Extrait cité —
Étant chargé de cours en cyberstratégie économique et financière, je puis ajouter que l’on commence tout juste à se rendre compte combien nos flux économico-financiers sont vulnérables, et de la nécessité de renforcer leur résilience, et ce alors que quelques occurrences ne manquent pas de nous alerter depuis quelques années : Serge Humpich en 1997 déjà avait mis en exergue la vulnérabilité du système de cartes à puce, et depuis les fraudes à la carte bancaire n’ont cessé d’exploser (le livre blanc Certissim sur les fraudes à la carte bancaire indique qu’il aurait pu atteindre 1,7 milliard d’euros pour l’année 2012 si chaque tentative avait abouti) ; le 6 mai 2010 le cours du Dow Jones chuta dramatiquement de 998,5 points suite à un dysfonctionnement informatique, lui donnant le nom pour la postérité de Flash Crash. Imaginons un seul instant qu’un groupe bien organisé et compétent, sous tutelle étatique ou non, décide de frapper un pays violemment, la paralysie du circuit financier serait terriblement handicapante pour la cible visée : bourses suspendues, salaires et traitements non versés, transactions en ligne impossibles, versement des impôts rendus caducs, etc.
Le Financial Oversight Stability Council, une agence fédérale américaine chargé d’étudier la fiabilité des réseaux financiers, n’a pas manqué dans son rapport 2013 de souligner combien ce point se devait désormais d’être traitée prioritairement par les autorités en raison du danger inhérent.
Ce n’est pas le seul enjeu du cyberespace, pluriel de rigueur. Ils sont aussi divers que cet espace est protéiforme. Pour résumer cependant, on peut les placer sur cinq plans : politique, économique et financier, social, militaire, éducatif. La maîtrise du cyberespace et le succès à en tirer le meilleur parti sans subir des atteintes préjudiciables est déjà un enjeu majeur de ce début du XXIe siècle, comme l’atteste la littérature abondante qui émane de pays occidentaux, États-Unis en tête. C’est pourquoi la cyberstratégie a un réel devenir car elle n’est pas un tout monolithique où une recette appliquée à un enjeu spécifique serait automatiquement transposable à un autre enjeu, chaque secteur visé impose une stratégie différenciée en raison d’un contexte, de modalités de fonctionnement, d’acteurs et d’objectifs propres.
Vous opposez les cyberstratégies russe et américaine. Quelles sont les différences entre les deux ? Et comment expliquer que ces logiques soient si différentes ?
Les textes américains que j’ai eu à étudier puis à comparer m’ont offert un ensemble somme toute très cohérent en matière de stratégie dans le cyberespace mais avec une persistance de plusieurs facteurs, au nombre de trois majeurs : le technicisme, le libéralisme et l’agrégationnisme. Technicisme par référence répétée des questions relatives à la sécurité des réseaux de façon assez soutenue et détaillée le cas échéant ; libéralisme sur les plans politique et économique en ce sens que ce nouvel espace doit servir les intérêts défendus par les États-Unis pour imposer ses valeurs ; agrégationnisme par souhait de fédérer des alliés autour des valeurs susmentionnées.

Consignes —
1. D'après l'extrait, de combien de points le Dow Jones a-t-il chuté le 6 mai 2010 ?
2. Mettez à jour le passage de l'extrait allant de « Vous opposez les » jusqu'à « si différentes ? » inclus, en substituant « chinoise » à « russe ».
Les entrées qui suivent ne sont pas utiles ici.

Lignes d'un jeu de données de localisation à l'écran
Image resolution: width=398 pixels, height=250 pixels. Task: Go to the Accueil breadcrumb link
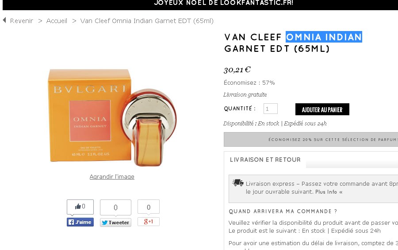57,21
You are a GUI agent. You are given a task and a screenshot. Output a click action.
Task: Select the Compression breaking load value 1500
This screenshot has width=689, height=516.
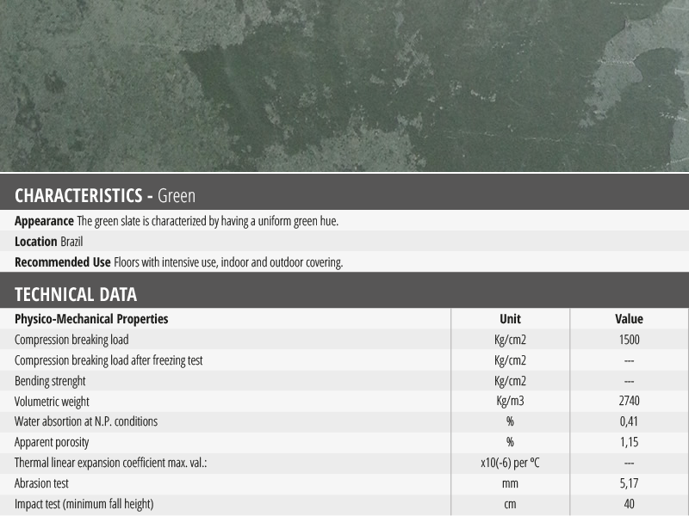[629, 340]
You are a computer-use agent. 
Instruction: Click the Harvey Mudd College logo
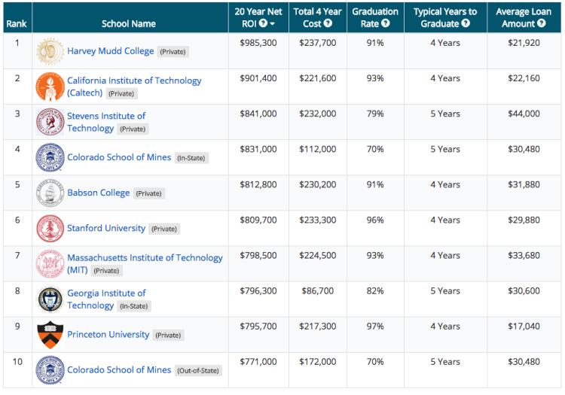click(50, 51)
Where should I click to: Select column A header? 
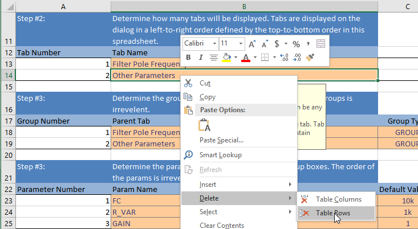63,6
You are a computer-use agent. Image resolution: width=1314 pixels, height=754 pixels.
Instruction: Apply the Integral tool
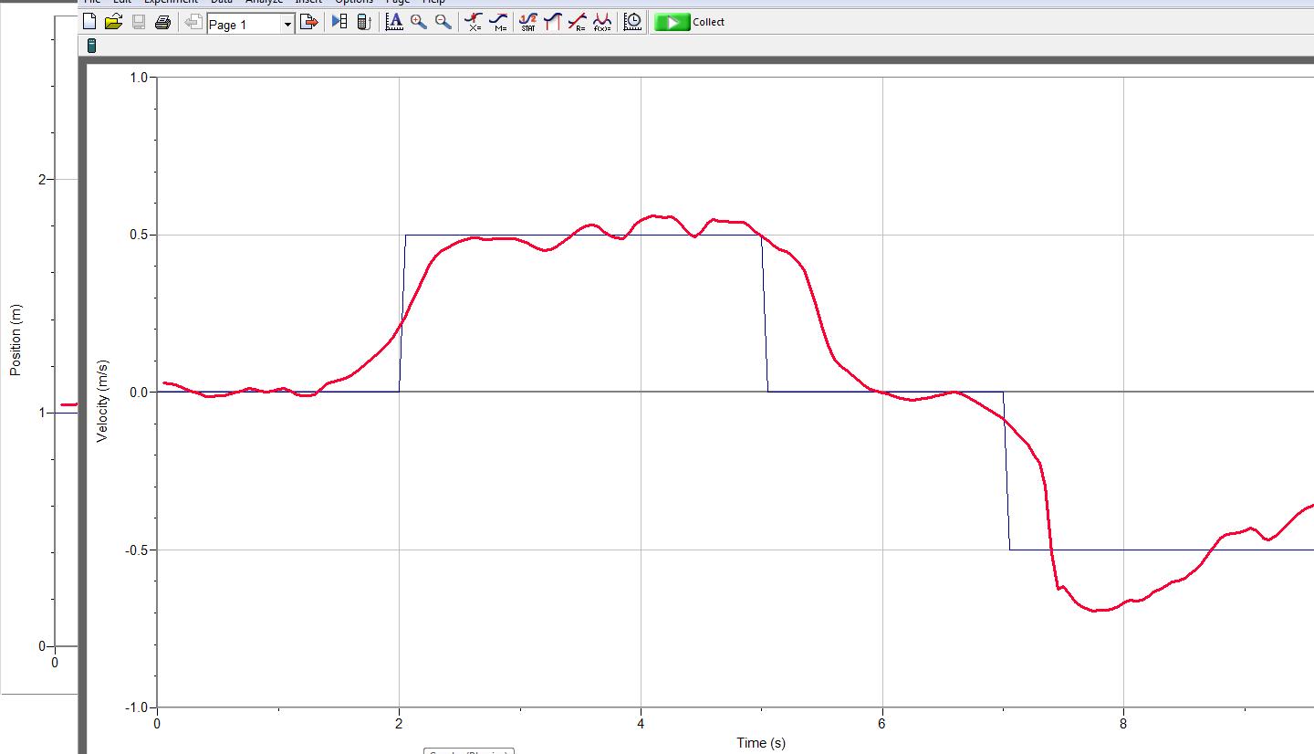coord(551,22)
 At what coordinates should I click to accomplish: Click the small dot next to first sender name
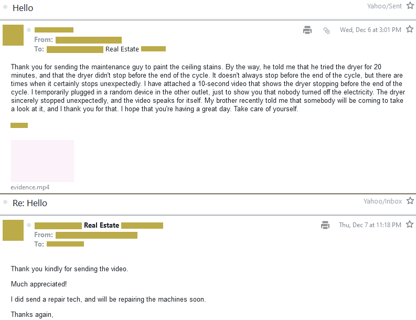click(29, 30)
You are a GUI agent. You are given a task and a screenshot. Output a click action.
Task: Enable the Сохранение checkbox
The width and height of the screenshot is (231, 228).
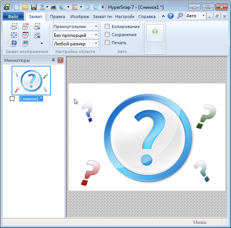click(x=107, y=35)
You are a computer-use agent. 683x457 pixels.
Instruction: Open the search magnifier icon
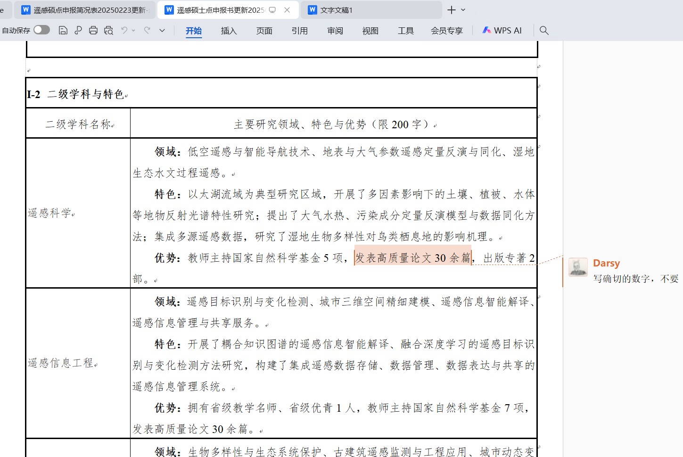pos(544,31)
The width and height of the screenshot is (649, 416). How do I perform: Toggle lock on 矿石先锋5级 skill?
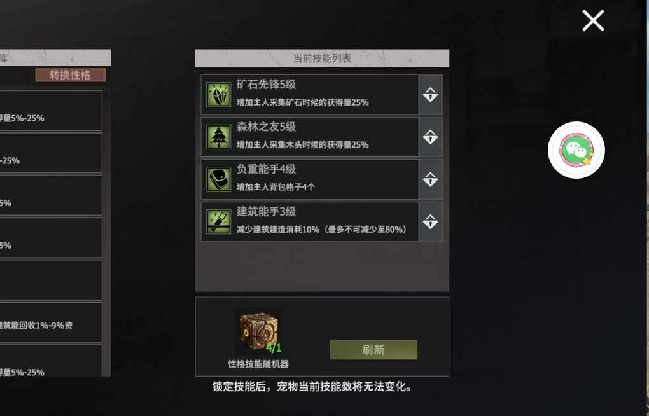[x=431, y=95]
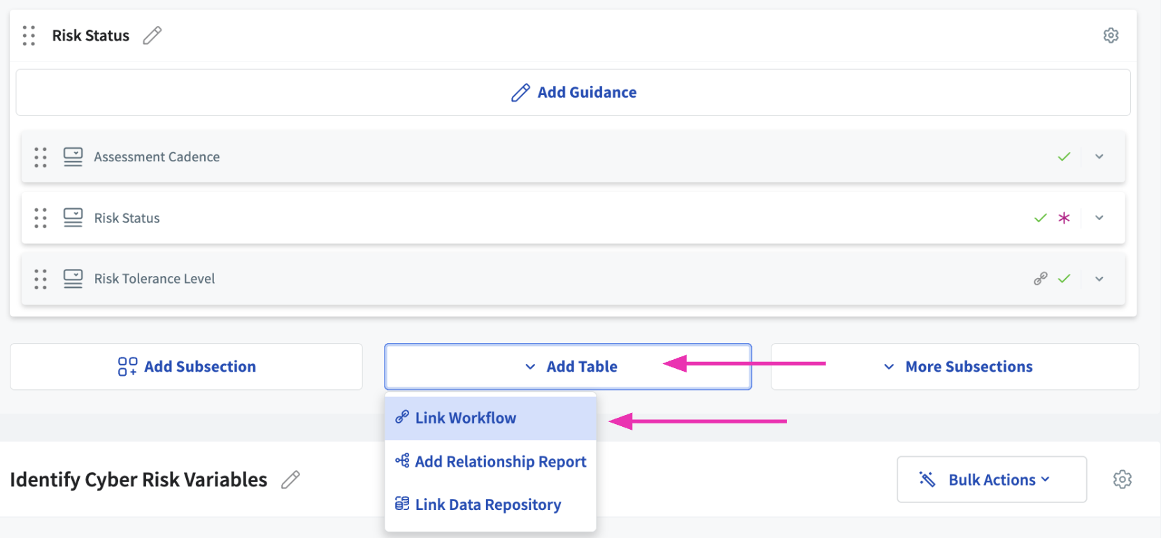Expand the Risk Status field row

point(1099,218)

* * *

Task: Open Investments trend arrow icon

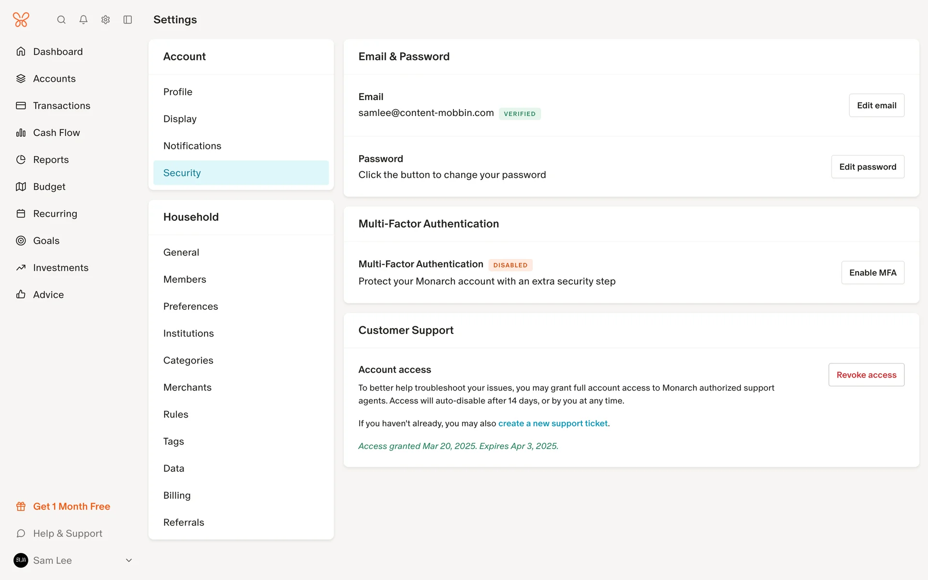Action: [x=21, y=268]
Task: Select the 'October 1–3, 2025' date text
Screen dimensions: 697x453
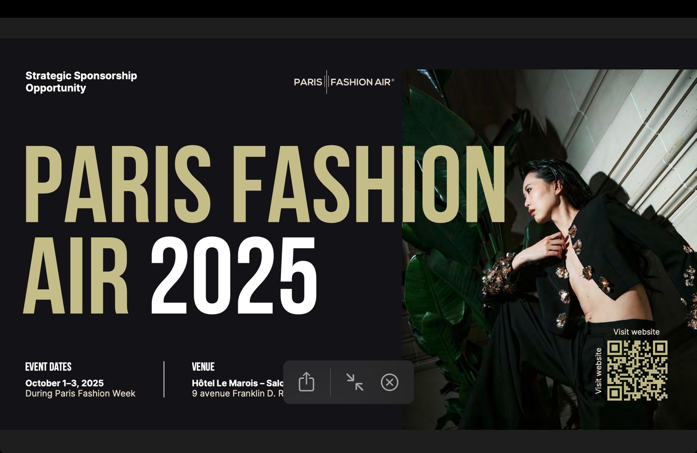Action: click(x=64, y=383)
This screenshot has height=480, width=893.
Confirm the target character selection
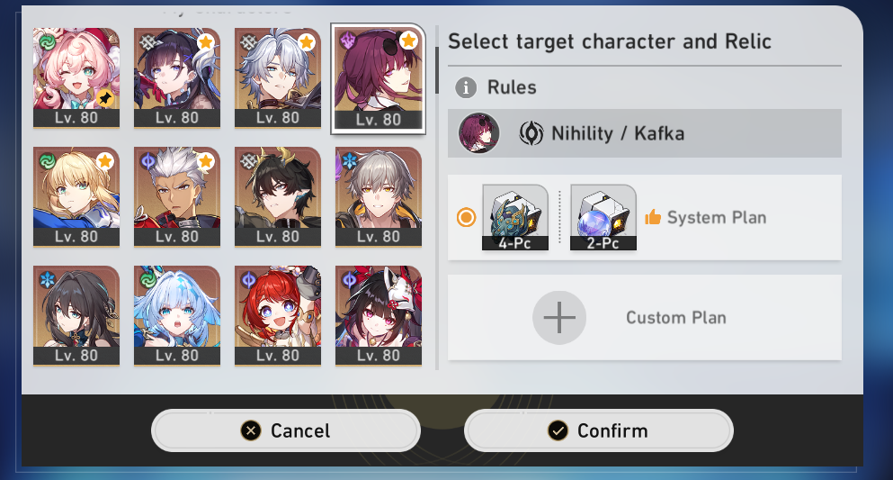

Réponses dans l'ordre —
1. De 998,5 points.

2.
Vous opposez les cyberstratégies chinoise et américaine. Quelles sont les différences entre les deux ? Et comment expliquer que ces logiques soient si différentes ?